Las calles siguen siendo las mismas, hasta con los mismos huecos. Podría manejar mirando hacia atrás y esquivarlos, son parte de nuestra memoria. Sus planes de desarrollo le han servido a la ciudad para avanzar “un poquitico”, como dice el profesor súper O, en temas en los que otras ciudades más pequeñas ya nos llevan años.

Siento cólera al tener que leer y escuchar en los medios locales, que Rubén Darío y sus discípulos quieren seguir trepados, porque esa es la palabra, en la Alcaldía. Los mismos con las mismas, y poniendo falsas figuras de renovación como Jhon Esper Toledo, que seguramente de ser elegido, hará lo mismo que Rodríguez, Botero y su mentor Luis H, terminar de llevar a Ibagué, nuestra ciudad, al abismo.

Si todos estos nefastos sujetos hubieran tenido o tuvieran visión de ciudad, Ibagué debería ser la Capital Musical. Con una oferta cultural más amplia, avenidas y andenes para todos, no sólo para los carros; un sistema integrado de transporte eficiente, organizado; una movilidad fluida; calles limpias; centros culturales y deportivos de calidad; un sistema de transporte masivo. Pero no, hay que decirlo somos una ciudad atrasada.

Por eso, y muchas otras razones de honestidad, estos politiqueros, porque eso es lo que son, deberían apartarse. Abrir camino. En la ciudad hay muchos jóvenes que quieren o mejor, queremos transformar a Ibagué. Queremos una ciudad en Flor permanente, donde nuestros abuelos, padres, sobrinos e hijos puedan crecer con las dinámicas propias de una urbe, digna de mostrar al mundo.
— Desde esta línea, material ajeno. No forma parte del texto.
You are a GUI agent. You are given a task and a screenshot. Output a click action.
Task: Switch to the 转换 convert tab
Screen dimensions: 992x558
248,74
No acepto que la gente diga: “no hay con quién”, porque si existen. Líderes que realmente quieren una renovación política pero, también urbana, social, cultural. El problema es que como lo dije en una columna anterior, muchos tienen la mala costumbre de votar por quien le dé el tamal con copete. Eso tiene que cambiar. No podemos seguir aceptando comida y tejas a cambio de progreso. Ibagué avanzará, cuando esa clase política vieja, mañosa y de una miopía tercermundista salga del poder.

Ibagué tiene todas las condiciones para ser una ciudad pujante, líder. Con un sistema de transporte masivo (tranvía, cables aéreos), buses accesibles a discapacitados, avenidas grandes, y todo lo que no somos, gracias a la ineptitud de quienes se han dedicado por años, a hacer una que otra cosa para quedar bien con los electores y después poner su nuevo muñeco.

Es tiempo de marcar una ruta, en la que tengamos un territorio digno para todos y todas. No nos conformemos con discursos politiqueros, exijamos resultados, acciones, programas de gobierno bien planeados. Como ciudadanos jóvenes, adultos, ancianos dejemos de pensar en el puesto que puedo conseguir y mejor pensemos en la ciudad que necesitamos ser. Una ciudad de vanguardia, Ibagué innovadora.